*** INPUT ***

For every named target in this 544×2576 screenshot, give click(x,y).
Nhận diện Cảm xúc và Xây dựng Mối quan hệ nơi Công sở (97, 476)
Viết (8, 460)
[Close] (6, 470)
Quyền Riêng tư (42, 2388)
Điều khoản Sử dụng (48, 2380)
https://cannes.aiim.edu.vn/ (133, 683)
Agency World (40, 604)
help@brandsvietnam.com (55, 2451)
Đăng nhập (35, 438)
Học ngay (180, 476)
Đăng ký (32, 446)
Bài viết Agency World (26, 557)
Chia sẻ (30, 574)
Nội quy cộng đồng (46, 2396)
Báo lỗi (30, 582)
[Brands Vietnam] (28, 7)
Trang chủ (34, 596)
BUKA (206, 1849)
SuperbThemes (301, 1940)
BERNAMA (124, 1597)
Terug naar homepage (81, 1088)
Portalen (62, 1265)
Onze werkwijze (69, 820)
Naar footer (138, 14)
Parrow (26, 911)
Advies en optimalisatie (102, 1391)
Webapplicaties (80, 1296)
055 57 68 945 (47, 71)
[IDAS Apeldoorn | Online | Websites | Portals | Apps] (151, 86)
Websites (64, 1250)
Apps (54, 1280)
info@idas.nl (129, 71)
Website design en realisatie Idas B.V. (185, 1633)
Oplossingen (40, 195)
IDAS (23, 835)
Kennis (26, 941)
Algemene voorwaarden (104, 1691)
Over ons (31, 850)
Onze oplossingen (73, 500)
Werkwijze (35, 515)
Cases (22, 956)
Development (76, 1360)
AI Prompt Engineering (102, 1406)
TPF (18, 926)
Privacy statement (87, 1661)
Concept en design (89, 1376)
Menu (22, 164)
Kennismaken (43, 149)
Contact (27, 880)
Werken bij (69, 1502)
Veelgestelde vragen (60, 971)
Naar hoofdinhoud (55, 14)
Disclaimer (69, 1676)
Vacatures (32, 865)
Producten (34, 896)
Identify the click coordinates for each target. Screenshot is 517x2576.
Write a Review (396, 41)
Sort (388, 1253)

*** End of INPUT ***

TASK DESCRIPTION: Word for word, repeat the data from its first line through the line with "Parrow (26, 911)", including both of those lines and no others.

TASK RESPONSE:
For every named target in this 544×2576 screenshot, give click(x,y).
Nhận diện Cảm xúc và Xây dựng Mối quan hệ nơi Công sở (97, 476)
Viết (8, 460)
[Close] (6, 470)
Quyền Riêng tư (42, 2388)
Điều khoản Sử dụng (48, 2380)
https://cannes.aiim.edu.vn/ (133, 683)
Agency World (40, 604)
help@brandsvietnam.com (55, 2451)
Đăng nhập (35, 438)
Học ngay (180, 476)
Đăng ký (32, 446)
Bài viết Agency World (26, 557)
Chia sẻ (30, 574)
Nội quy cộng đồng (46, 2396)
Báo lỗi (30, 582)
[Brands Vietnam] (28, 7)
Trang chủ (34, 596)
BUKA (206, 1849)
SuperbThemes (301, 1940)
BERNAMA (124, 1597)
Terug naar homepage (81, 1088)
Portalen (62, 1265)
Onze werkwijze (69, 820)
Naar footer (138, 14)
Parrow (26, 911)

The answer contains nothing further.